— А как вы вообще сюда попали?
— Меня попросил профессор; семья у меня здесь, на Байкале, так что я часто езжу из Томска, а в университете преподавать должен буду лишь с весеннего семестра…
Бедняжка, оторванный от своих книг с научными абстракциями, но тут же брошенный под удары сибирской политики — не удивительно, что ему сложно чего-нибудь в ней понять.
И тут же подумало о себе. А некий Бенедикт Герославский, чуть ли не силой оттянутый от логических абстракций в Варшаве, о чем он имел понятие, когда садился в Транссибирский Экспресс?
И сразу же почувствовало откровенное сочувствие к доброму, но перепуганному до границ воображения парню.
— Они, желая добра, вам говорили: никуда не выходить. В городе вам уже не будет безопасно, ни для кого, кто близок к доктору Тесле.
— Но вы же выходите.
— А вы видели того костолома, с которым хожу?

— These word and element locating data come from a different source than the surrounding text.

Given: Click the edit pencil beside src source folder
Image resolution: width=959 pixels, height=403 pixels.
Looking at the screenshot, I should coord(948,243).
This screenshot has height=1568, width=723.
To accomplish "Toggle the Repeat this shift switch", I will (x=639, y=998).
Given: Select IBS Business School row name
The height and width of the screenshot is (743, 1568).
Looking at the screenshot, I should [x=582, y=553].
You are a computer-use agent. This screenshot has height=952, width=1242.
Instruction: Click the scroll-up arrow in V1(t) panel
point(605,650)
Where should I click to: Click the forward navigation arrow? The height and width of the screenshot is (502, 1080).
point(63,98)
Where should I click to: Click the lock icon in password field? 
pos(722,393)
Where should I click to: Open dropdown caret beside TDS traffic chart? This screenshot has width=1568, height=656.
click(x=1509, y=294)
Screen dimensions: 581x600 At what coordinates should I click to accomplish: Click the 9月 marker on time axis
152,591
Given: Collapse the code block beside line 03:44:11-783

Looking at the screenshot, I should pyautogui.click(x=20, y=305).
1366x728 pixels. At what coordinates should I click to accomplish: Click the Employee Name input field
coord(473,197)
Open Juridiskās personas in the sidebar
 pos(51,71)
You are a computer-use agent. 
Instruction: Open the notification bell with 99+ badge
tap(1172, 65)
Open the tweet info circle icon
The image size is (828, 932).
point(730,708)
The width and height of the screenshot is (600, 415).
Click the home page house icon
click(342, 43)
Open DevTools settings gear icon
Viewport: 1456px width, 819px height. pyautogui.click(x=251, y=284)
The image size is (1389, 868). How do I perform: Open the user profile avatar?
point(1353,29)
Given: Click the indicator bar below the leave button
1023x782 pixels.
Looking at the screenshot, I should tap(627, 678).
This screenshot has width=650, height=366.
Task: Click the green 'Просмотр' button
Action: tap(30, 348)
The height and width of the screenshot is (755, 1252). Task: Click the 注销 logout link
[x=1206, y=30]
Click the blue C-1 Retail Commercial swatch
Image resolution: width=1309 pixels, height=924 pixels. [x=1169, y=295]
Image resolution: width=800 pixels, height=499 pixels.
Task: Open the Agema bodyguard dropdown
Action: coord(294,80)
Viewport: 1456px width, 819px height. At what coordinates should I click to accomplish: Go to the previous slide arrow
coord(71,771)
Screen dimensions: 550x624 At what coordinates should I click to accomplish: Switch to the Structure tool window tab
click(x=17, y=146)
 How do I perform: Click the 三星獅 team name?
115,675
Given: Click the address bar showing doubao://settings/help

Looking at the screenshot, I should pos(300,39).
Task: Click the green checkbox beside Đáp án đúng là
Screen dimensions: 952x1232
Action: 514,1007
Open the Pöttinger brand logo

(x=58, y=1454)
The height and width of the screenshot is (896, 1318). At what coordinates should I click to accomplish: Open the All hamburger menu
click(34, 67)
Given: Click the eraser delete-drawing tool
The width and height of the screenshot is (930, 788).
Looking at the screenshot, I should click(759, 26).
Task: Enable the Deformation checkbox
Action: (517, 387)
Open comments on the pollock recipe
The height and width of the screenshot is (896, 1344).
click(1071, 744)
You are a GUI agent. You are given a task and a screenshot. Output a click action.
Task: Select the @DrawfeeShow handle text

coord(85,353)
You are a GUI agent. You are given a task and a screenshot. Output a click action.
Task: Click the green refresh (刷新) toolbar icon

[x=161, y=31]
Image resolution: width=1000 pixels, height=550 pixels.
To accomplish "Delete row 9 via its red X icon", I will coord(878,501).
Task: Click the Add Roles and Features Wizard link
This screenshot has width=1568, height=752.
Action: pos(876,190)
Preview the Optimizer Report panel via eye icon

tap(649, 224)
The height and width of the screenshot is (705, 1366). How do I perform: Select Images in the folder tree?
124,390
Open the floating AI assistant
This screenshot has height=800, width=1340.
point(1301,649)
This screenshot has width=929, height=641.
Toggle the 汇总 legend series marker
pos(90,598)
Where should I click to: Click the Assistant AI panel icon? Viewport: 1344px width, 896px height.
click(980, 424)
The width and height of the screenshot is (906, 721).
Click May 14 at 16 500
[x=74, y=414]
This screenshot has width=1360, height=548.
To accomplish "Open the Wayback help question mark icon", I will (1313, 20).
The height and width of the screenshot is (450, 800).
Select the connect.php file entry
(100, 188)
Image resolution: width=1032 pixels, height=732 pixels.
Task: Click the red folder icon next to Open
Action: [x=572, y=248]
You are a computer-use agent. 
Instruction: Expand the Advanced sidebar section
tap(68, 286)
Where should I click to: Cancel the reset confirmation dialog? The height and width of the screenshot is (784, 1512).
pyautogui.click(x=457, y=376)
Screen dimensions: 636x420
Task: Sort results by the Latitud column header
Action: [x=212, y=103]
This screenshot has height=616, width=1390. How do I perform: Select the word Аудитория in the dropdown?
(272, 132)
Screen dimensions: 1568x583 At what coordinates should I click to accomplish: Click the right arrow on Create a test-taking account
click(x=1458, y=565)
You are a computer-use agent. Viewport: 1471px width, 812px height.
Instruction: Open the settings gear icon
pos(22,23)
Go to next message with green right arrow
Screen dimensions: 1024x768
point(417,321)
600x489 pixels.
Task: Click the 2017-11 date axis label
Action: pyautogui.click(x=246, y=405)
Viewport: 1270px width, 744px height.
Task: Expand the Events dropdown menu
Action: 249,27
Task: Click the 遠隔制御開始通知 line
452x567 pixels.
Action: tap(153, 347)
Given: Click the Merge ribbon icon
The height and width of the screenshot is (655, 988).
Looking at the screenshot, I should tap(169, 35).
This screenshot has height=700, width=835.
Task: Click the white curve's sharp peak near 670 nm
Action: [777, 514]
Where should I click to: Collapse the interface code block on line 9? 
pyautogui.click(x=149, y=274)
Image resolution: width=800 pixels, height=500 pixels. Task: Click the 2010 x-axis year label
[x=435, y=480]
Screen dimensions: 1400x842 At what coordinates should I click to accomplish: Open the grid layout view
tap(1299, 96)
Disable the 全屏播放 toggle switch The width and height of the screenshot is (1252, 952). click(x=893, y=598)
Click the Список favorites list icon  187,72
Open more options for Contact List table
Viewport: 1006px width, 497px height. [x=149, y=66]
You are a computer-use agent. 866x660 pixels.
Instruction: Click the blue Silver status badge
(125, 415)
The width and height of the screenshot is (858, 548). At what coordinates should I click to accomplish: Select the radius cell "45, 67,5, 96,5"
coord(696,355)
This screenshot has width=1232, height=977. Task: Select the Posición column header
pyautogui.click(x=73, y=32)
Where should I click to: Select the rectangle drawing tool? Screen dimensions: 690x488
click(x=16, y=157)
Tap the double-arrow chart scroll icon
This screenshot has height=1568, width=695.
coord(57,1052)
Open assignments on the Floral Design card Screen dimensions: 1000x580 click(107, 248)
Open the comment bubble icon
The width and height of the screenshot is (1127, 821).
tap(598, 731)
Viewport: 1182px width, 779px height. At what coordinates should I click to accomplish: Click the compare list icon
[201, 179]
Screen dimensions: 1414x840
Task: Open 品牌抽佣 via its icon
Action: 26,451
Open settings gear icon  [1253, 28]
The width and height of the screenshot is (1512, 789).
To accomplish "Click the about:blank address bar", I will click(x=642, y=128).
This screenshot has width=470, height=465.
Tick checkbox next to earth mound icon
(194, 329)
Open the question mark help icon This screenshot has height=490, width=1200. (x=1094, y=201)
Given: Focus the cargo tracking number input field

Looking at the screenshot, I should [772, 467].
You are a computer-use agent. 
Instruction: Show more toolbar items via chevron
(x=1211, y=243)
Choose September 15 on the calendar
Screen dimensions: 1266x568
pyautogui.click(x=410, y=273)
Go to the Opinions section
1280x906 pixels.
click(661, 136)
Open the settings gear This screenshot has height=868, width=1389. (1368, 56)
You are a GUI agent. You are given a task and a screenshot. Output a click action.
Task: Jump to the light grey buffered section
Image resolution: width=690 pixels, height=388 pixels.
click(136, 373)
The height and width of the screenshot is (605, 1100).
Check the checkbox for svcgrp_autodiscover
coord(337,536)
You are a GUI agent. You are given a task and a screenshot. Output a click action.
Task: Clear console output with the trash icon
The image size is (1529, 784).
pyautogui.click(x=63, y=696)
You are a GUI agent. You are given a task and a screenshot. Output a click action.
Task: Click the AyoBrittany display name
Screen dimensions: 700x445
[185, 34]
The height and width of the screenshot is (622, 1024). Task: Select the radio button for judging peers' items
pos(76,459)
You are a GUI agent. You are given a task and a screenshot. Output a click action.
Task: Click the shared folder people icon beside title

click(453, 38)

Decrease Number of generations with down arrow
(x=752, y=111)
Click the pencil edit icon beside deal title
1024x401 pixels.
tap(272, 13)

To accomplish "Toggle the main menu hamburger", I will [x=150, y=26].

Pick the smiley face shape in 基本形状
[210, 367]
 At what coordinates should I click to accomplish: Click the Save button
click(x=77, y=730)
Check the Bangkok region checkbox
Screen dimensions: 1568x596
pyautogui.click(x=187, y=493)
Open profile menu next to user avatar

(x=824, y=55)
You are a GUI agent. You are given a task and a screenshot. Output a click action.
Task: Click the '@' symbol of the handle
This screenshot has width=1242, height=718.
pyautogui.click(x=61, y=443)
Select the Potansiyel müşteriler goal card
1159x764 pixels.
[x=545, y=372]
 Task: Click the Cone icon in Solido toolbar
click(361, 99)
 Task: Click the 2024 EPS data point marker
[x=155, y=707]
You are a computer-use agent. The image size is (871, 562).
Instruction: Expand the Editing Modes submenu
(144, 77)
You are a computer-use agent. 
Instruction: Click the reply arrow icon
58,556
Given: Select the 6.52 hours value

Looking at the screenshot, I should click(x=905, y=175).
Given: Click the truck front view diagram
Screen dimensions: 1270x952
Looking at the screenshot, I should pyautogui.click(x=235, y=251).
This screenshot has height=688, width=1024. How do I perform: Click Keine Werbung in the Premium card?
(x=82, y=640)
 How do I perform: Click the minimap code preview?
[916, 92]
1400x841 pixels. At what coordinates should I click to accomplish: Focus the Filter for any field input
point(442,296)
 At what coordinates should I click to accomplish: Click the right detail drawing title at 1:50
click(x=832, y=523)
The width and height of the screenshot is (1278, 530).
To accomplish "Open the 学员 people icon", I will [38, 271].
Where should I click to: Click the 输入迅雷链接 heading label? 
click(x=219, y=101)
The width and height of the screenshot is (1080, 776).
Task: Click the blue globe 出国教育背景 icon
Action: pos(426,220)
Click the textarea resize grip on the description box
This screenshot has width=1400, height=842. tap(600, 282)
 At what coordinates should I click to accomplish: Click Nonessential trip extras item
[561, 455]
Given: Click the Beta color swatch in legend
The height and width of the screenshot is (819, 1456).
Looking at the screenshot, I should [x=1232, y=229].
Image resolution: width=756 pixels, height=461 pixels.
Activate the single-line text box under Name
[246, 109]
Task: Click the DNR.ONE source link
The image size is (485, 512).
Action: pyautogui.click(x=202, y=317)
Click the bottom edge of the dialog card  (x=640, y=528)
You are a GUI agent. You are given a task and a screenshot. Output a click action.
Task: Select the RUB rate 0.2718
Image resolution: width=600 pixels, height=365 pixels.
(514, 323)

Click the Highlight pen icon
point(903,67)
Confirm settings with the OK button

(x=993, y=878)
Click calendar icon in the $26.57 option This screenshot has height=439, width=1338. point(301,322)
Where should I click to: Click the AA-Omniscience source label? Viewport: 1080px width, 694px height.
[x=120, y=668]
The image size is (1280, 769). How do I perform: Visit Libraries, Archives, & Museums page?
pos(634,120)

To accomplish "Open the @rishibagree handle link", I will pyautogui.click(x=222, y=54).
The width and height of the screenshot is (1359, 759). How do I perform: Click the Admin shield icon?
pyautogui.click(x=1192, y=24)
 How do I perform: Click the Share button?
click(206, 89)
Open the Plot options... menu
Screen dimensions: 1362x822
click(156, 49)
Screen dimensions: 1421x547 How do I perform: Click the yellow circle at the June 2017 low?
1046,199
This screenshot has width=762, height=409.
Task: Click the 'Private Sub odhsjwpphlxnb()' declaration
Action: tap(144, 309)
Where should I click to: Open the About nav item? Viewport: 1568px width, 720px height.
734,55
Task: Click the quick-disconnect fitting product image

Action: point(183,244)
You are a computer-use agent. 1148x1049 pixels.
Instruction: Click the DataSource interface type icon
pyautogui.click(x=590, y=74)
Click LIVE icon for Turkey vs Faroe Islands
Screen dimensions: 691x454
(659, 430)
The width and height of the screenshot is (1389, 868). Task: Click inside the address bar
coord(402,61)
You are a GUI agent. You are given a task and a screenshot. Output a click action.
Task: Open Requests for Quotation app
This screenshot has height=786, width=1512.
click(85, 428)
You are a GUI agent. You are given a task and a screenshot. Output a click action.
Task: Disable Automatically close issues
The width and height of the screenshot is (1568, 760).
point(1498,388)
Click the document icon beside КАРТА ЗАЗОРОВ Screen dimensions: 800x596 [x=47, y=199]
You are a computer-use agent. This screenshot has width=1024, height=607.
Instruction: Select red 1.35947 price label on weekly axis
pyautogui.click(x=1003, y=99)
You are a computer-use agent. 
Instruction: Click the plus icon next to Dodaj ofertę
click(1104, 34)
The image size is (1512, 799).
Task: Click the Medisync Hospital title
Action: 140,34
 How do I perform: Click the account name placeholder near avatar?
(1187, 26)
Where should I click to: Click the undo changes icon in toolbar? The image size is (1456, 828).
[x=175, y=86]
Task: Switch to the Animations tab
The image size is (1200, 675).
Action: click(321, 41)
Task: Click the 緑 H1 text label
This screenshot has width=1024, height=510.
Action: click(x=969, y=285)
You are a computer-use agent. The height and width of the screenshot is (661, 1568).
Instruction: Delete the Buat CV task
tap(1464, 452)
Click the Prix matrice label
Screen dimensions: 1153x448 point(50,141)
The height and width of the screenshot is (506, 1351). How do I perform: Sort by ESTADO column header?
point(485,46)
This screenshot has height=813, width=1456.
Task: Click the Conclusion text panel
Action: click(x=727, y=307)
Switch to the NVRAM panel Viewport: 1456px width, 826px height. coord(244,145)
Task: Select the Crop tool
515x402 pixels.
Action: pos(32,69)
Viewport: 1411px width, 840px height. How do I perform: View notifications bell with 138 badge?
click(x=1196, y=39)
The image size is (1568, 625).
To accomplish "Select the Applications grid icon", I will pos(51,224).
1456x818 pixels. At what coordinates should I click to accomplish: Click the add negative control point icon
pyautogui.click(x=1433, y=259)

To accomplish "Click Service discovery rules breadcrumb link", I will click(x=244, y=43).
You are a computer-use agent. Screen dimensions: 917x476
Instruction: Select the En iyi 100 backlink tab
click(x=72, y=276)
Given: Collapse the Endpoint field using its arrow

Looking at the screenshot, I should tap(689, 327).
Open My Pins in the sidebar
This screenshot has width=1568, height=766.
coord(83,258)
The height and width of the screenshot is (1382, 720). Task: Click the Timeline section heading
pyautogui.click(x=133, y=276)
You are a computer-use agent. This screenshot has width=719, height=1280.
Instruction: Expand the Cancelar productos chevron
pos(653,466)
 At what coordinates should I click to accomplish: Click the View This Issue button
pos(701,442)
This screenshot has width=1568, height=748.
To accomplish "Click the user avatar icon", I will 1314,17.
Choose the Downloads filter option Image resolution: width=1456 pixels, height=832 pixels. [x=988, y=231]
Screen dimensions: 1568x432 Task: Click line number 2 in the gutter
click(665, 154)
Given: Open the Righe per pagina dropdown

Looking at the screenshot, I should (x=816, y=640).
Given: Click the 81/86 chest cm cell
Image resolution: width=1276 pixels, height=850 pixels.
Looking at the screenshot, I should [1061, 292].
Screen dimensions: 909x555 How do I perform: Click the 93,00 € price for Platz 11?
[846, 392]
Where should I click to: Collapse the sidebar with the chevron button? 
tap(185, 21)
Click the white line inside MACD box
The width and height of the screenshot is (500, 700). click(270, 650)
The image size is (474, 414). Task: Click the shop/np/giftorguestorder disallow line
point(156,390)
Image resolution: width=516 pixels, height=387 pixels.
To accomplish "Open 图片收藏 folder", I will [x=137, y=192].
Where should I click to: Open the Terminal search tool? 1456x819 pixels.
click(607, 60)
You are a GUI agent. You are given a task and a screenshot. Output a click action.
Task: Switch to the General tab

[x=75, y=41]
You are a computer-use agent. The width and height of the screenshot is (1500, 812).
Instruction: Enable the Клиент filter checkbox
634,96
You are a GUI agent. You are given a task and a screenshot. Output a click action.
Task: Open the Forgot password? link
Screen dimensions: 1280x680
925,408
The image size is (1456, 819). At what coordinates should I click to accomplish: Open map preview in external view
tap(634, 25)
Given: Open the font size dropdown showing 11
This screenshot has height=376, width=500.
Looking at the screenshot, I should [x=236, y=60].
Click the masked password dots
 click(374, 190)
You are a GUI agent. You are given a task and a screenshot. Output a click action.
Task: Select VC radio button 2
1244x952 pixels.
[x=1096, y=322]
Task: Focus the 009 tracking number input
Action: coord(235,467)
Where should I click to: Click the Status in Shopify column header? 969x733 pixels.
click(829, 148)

То-то и оно.
— Но — как же так? По какой причине? Кто все это?…
— А вы над чем здесь работаете? Над тем, чтобы уничтожить Лед. И что, думаете, будто бы все силы Байкальского Края от радости подпрыгнут, когда их денежная фабрика в один прекрасный день — растает?
Саша даже рот раскрыл.
— Императору воспротивятся?!
Я-оно презрительно махнуло рукой.
— Императору в этом году привидится так, в будущем — как-то иначе, или же интересы Распутина за это время как-то поменяются, кто его знать может, логикой тут и не пахнет. Но если люты сдохнут, то все — птичка убита, золотых яичек нести уже не будет, аминь.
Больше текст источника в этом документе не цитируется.